Sarah Mckinley, from Birmingham, tweeted: “All flights to Aberdeen canceled for the foreseeable future!
“Not looking good just as you get back up and running.”
Flybe relaunch: Routes announced from Edinburgh, Glasgow, Aberdeen and Inverness
A Flybe spokesperson said: “Due to a delay in our scheduled aircraft deliveries from our two aircraft leasing companies, we have had to make the difficult decision to reduce planned increases in our summer flying schedule during the period from July 28 to October 29, resulting in cancellations.
“Every attempt has been made to contact those affected, and we will do everything we can to re-accommodate our customers on the next available Flybe flight or, if this is not possible, provide a full refund.
“We understand the disappointment and frustrations these cancellations will cause and sincerely apologize to those customers who have been affected.”
In a letter to passengers, airline chief executive Dave Pflieger wrote: “The two aircraft leasing companies who were contracted to provide our additional airplanes have now told us that they will be unable to fulfill their commitments until after the summer.
“We were able to find and rent aircraft from two separate airlines in Greece and Spain, but those plans are not enough, and the lack of additional aircraft needed for new flying means we need to adjust our future flight schedule.
“We will still introduce more flights later this year – after we receive our delayed aircraft.
“This is not a decision that I have taken lightly, and as you would expect we are in daily conversations with all involved to see if anything might change that would allow us to resume our original plans at an earlier date.”
Flybe collapsed in 2020, but was relaunched in March under new owner Thyme Opco, which is linked to US hedge fund Cyrus Capital.

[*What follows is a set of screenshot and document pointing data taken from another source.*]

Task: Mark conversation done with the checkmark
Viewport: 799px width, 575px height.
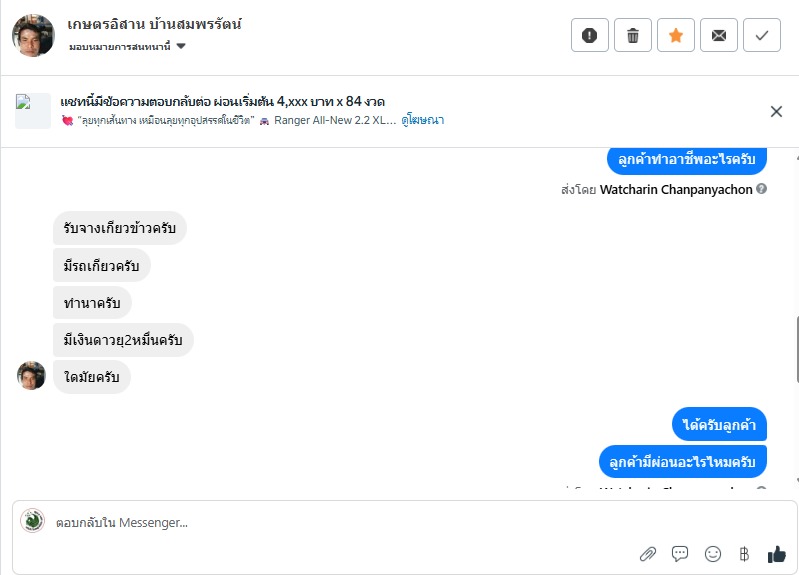Action: [762, 35]
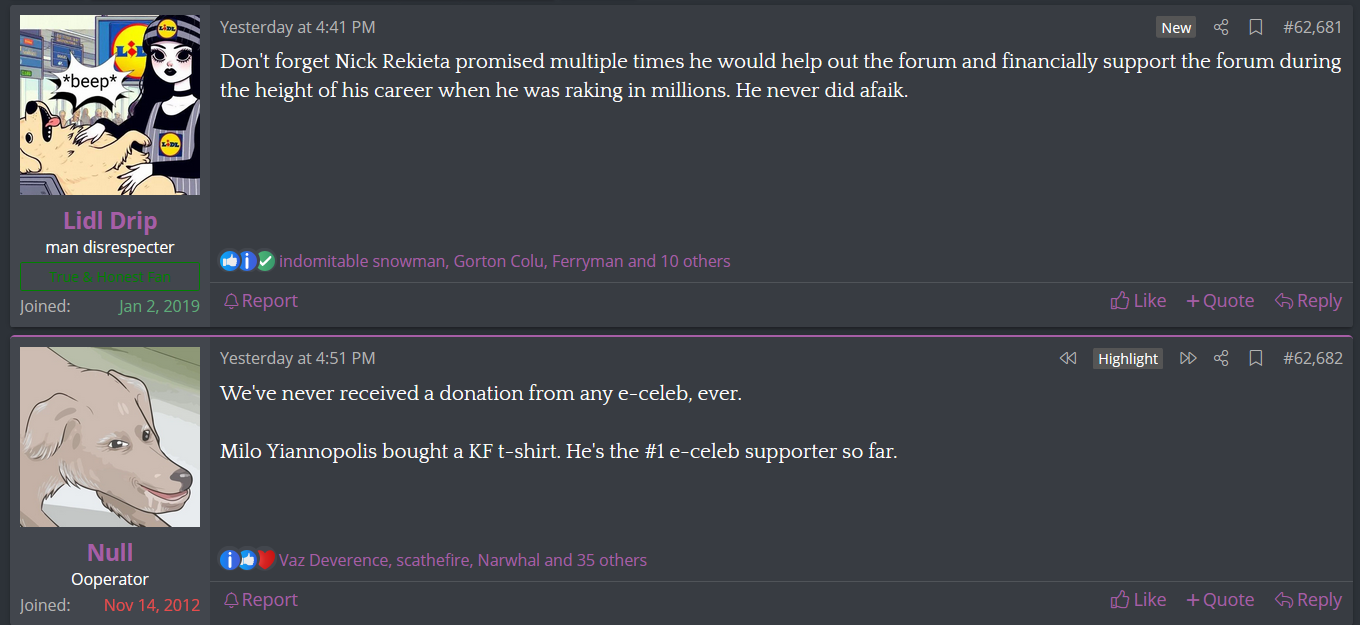Jump to previous highlighted post arrow
1360x625 pixels.
click(1068, 358)
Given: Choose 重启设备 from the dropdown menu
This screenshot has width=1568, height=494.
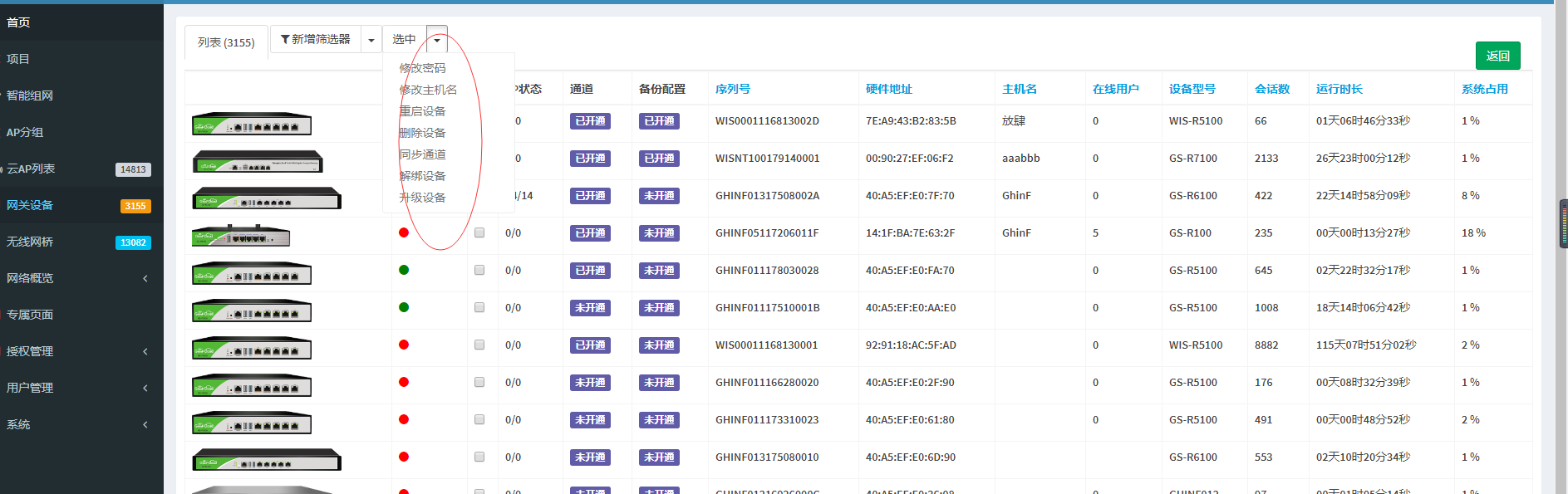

Its first flights were launched the following month.
Most of Flybe’s routes have brought it into competition with EasyJet or Loganair.
The original Flybe went into administration in March 2020, with the onset of the Covid pandemic seen as the final straw for the ailing airline, which had struggled with high operating costs.
The carrier, whose headquarters has been switched from Exeter to Birmingham, previously had the most routes within the UK.